[dpdk-dev] [PATCH 1/4] ethdev: fix max Rx packet length

Andrew Rybchenko andrew.rybchenko at oktetlabs.ru
Tue Jul 13 14:47:31 CEST 2021


On 7/9/21 8:29 PM, Ferruh Yigit wrote:
> There is a confusion on setting max Rx packet length, this patch aims to
> clarify it.
> 
> 'rte_eth_dev_configure()' API accepts max Rx packet size via
> 'uint32_t max_rx_pkt_len' filed of the config struct 'struct
> rte_eth_conf'.
> 
> Also 'rte_eth_dev_set_mtu()' API can be used to set the MTU, and result
> stored into '(struct rte_eth_dev)->data->mtu'.
> 
> These two APIs are related but they work in a disconnected way, they
> store the set values in different variables which makes hard to figure
> out which one to use, also two different related method is confusing for
> the users.
> 
> Other issues causing confusion is:
> * maximum transmission unit (MTU) is payload of the Ethernet frame. And
>   'max_rx_pkt_len' is the size of the Ethernet frame. Difference is
>   Ethernet frame overhead, but this may be different from device to
>   device based on what device supports, like VLAN and QinQ.
> * 'max_rx_pkt_len' is only valid when application requested jumbo frame,
>   which adds additional confusion and some APIs and PMDs already
>   discards this documented behavior.
> * For the jumbo frame enabled case, 'max_rx_pkt_len' is an mandatory
>   field, this adds configuration complexity for application.
> 
> As solution, both APIs gets MTU as parameter, and both saves the result
> in same variable '(struct rte_eth_dev)->data->mtu'. For this
> 'max_rx_pkt_len' updated as 'mtu', and it is always valid independent
> from jumbo frame.
> 
> For 'rte_eth_dev_configure()', 'dev->data->dev_conf.rxmode.mtu' is user
> request and it should be used only within configure function and result
> should be stored to '(struct rte_eth_dev)->data->mtu'. After that point
> both application and PMD uses MTU from this variable.
> 
> When application doesn't provide an MTU during 'rte_eth_dev_configure()'
> default 'RTE_ETHER_MTU' value is used.
> 
> As additional clarification, MTU is used to configure the device for
> physical Rx/Tx limitation. Other related issue is size of the buffer to
> store Rx packets, many PMDs use mbuf data buffer size as Rx buffer size.
> And compares MTU against Rx buffer size to decide enabling scattered Rx
> or not, if PMD supports it. If scattered Rx is not supported by device,
> MTU bigger than Rx buffer size should fail.
> 

Do I understand correctly that target is 21.11?

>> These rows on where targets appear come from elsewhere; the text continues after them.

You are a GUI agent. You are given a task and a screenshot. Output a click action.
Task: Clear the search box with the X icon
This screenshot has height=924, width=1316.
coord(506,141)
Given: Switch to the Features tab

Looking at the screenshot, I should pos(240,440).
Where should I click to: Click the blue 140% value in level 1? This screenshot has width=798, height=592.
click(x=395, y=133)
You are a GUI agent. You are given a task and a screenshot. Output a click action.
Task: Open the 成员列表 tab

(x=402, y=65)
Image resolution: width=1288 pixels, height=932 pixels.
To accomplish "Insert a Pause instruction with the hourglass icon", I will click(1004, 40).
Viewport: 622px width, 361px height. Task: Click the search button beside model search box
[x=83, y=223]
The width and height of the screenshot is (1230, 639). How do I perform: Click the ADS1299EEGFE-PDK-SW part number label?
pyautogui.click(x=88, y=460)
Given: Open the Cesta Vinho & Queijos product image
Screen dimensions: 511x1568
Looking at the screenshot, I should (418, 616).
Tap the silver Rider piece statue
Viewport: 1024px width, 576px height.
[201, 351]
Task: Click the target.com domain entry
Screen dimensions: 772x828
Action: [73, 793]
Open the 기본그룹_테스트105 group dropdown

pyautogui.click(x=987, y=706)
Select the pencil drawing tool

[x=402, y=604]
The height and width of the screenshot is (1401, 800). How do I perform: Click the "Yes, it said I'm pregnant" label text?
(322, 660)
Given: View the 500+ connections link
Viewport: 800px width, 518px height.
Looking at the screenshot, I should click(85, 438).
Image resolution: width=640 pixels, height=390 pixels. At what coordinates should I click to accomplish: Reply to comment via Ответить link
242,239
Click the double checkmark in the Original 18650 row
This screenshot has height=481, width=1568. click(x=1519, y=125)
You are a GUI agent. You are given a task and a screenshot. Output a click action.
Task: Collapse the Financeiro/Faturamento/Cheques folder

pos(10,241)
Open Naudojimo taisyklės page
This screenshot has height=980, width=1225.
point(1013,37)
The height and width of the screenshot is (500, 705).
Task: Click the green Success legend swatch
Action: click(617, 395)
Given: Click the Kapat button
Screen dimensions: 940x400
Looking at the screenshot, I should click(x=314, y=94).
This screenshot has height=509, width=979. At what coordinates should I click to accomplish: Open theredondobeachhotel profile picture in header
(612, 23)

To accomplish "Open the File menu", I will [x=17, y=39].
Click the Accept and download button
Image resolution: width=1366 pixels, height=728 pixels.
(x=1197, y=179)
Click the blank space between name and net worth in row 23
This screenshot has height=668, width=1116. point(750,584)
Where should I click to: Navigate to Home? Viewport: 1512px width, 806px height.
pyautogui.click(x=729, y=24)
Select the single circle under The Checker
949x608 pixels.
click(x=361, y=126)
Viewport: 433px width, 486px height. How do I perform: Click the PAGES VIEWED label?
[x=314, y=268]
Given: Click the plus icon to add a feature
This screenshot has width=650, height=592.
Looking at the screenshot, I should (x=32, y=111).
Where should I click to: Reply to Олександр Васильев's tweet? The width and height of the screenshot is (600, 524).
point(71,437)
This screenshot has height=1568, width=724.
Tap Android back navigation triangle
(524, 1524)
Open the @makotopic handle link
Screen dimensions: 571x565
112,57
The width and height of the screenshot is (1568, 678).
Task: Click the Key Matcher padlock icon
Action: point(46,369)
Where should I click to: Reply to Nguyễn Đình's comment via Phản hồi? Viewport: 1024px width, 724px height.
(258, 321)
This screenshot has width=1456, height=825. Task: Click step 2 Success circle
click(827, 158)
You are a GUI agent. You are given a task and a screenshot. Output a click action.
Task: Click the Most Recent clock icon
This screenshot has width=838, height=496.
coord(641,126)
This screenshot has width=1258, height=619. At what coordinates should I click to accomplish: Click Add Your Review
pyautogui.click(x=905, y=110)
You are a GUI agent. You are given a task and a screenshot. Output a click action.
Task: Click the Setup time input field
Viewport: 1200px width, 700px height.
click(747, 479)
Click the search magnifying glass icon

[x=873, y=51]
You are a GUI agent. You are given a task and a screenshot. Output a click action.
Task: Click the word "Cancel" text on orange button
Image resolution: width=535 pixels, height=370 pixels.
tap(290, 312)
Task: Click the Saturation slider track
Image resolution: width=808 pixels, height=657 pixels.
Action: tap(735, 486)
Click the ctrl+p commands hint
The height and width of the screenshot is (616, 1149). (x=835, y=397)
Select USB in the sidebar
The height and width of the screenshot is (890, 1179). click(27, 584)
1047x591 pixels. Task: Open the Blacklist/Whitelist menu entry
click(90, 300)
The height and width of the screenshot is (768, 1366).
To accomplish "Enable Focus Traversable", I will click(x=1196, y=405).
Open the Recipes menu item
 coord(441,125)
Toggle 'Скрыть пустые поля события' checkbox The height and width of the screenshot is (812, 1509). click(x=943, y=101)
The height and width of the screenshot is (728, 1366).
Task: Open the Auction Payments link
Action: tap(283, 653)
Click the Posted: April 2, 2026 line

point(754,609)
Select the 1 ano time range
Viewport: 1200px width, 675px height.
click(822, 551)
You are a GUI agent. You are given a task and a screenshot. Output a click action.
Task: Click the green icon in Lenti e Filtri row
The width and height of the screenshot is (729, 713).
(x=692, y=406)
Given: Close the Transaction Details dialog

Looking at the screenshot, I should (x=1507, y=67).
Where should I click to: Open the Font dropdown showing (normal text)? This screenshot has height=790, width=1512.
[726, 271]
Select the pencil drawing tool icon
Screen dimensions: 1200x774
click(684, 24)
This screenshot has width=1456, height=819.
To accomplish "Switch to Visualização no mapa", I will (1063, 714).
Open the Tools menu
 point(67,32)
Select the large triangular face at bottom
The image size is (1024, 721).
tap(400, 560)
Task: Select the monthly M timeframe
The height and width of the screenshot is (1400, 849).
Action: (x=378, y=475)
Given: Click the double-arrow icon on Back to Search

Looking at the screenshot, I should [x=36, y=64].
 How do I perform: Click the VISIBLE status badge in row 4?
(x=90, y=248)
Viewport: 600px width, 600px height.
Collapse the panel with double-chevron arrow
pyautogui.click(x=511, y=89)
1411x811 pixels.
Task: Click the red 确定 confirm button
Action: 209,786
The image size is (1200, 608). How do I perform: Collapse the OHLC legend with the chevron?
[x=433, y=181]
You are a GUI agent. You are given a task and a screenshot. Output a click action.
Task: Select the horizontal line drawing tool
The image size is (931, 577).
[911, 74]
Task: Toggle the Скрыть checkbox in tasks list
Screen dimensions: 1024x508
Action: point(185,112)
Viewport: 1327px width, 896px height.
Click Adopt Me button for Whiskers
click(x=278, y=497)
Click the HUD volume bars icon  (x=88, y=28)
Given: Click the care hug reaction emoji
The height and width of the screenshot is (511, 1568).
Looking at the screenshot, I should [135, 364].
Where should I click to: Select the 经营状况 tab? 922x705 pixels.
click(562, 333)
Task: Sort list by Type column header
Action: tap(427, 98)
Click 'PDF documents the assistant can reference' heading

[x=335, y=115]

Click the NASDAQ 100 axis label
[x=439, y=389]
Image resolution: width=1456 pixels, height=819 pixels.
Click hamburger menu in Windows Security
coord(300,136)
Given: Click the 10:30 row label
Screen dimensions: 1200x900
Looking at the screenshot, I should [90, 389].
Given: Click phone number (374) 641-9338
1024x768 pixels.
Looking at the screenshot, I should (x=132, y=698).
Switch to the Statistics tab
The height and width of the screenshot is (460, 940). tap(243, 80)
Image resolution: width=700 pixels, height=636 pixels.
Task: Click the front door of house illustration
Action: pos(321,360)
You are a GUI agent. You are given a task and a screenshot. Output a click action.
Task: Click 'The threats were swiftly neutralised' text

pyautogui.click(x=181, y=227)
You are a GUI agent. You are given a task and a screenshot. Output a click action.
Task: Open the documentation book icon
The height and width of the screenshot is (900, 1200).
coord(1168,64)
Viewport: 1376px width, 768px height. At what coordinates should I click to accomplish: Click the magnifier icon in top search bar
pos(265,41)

Really huge work. Many thanks.

See my notes below.

> Signed-off-by: Ferruh Yigit <ferruh.yigit at intel.com>

[snip]

> diff --git a/app/test-eventdev/test_pipeline_common.c b/app/test-eventdev/test_pipeline_common.c
> index 6ee530d4cdc9..5fcea74b4d43 100644
> --- a/app/test-eventdev/test_pipeline_common.c
> +++ b/app/test-eventdev/test_pipeline_common.c
> @@ -197,8 +197,9 @@ pipeline_ethdev_setup(struct evt_test *test, struct evt_options *opt)
>  		return -EINVAL;
>  	}
>  
> -	port_conf.rxmode.max_rx_pkt_len = opt->max_pkt_sz;
> -	if (opt->max_pkt_sz > RTE_ETHER_MAX_LEN)
> +	port_conf.rxmode.mtu = opt->max_pkt_sz - RTE_ETHER_HDR_LEN -
> +		RTE_ETHER_CRC_LEN;

Subtract requires overflow check. May max_pkt_size be 0 or just
smaller that RTE_ETHER_HDR_LEN + RTE_ETHER_CRC_LEN?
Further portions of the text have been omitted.